Lunch was also sometimes a fact finding session for him especially when he wanted to confirm the ground’s feedback on controversial issues. Two issues stood out for me
One was his family’s purchase of a flat at a discounted price. The first question he shot at me was “Cheng Bock, am l a crook?” I told him if he was a crook l would not have served him in the first place. LKY embodied the virtues of integrity and incorruptibility, without which Singapore could never have succeeded. I was then moved to speak up for him in parliament and was pleasantly surprised when he took the time to pen a note of thanks
The other issue was the elected Presidency. He wasn’t happy with the ground misunderstanding his intentions for creating the new elected office. At that time, many thought that he was doing this for himself. He was visibly disturbed. “I am doing this for Singapore , I don’t want to be President”. Indeed, he was truly a man who lived for our nation. Every political step taken by him, however difficult to understand then, he meant it for the good of Singapore. LKY loved his country, and it is only right for him to receive the highest honour and genuine affection shown by Singaporeans this week.
LKY is also often perceived as one intolerant of challenges to his core beliefs. Many a time, I saw the fire of his formidable personality when debating dissenting views. His MPs always felt safer being on his side.
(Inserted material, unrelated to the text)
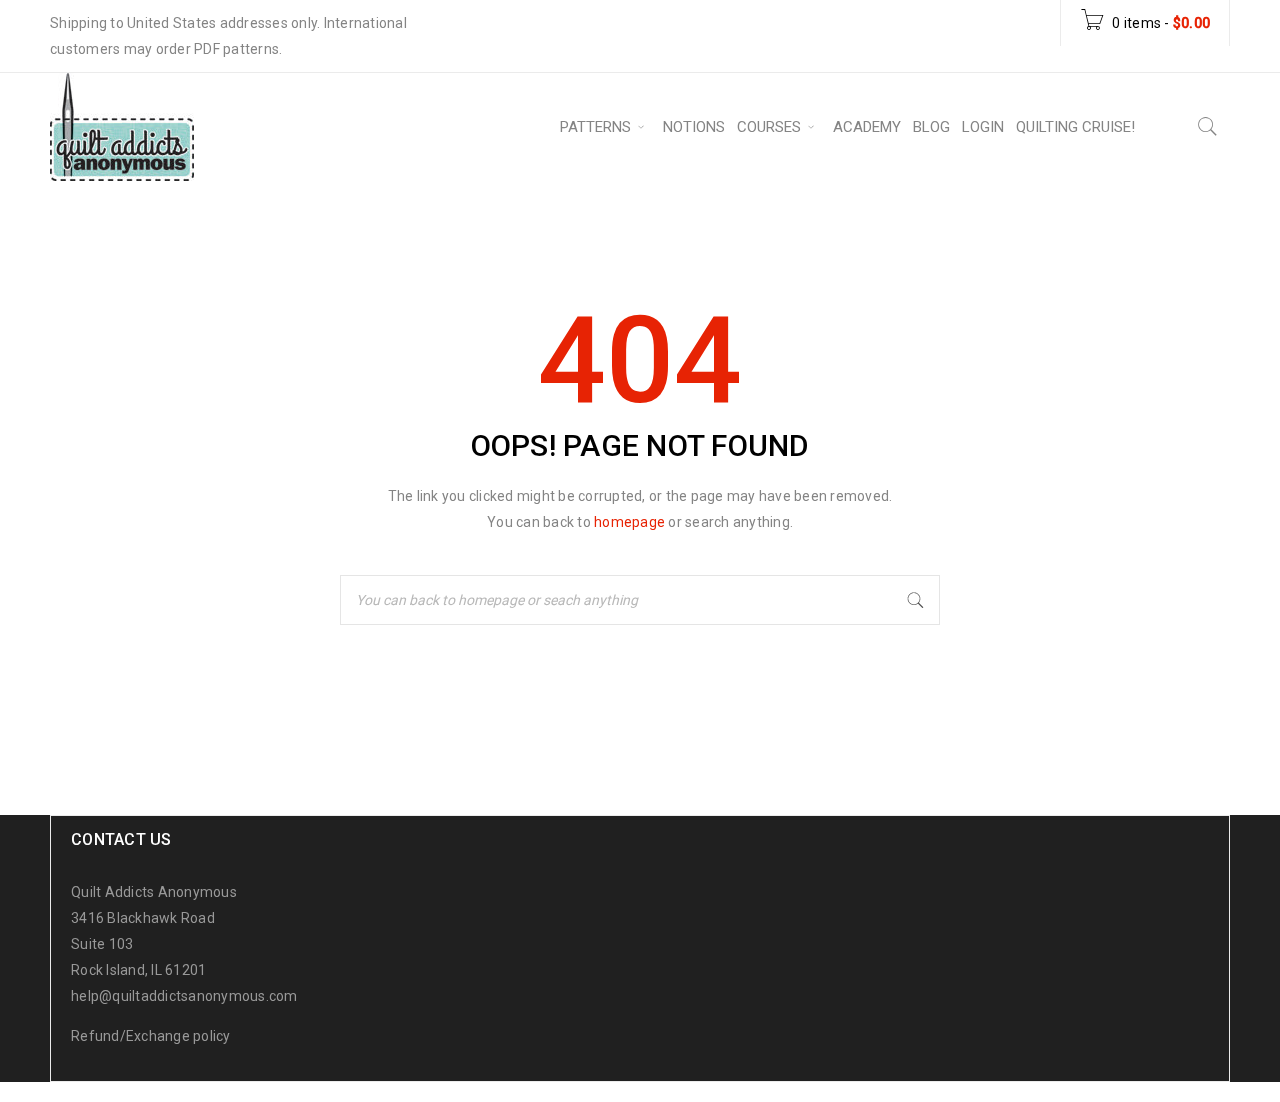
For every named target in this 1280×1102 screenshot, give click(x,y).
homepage (629, 522)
But on one occasion I was at the receiving end of his fury. This was the debate on the Foreign Talent policy where he felt I offended him. He reprimanded me publicly and our relationship grew cold after that. No more lunch with him
But not many know that in 2006, I met him at my final post- budget dinner. I was retiring that year as MP and chose to close my tenure with my favourite song “My Way”. I changed the lyrics of the song with reference to MP’s role. After I sang, LKY looked at me and broke into a smile. We then shook hands. To me, it was a good feeling to end my stint as MP for Ayer Rajah.
I will always remember him as the greatest person I have ever met and worked with. A true son of the soil, his love for Singapore was his drive. Despite his outward hardness, he always took the trouble to sign his replies personally to letters l sent him, and not left it to his subordinates.
Lee Kuan Yew left a legacy we must never compromise. People will continue to support a good government that has integrity, honesty, incorruptibility, and transparency
Thank you Mr Lee Kuan Yew for your sacrifices and what you did for us. Rest in peace.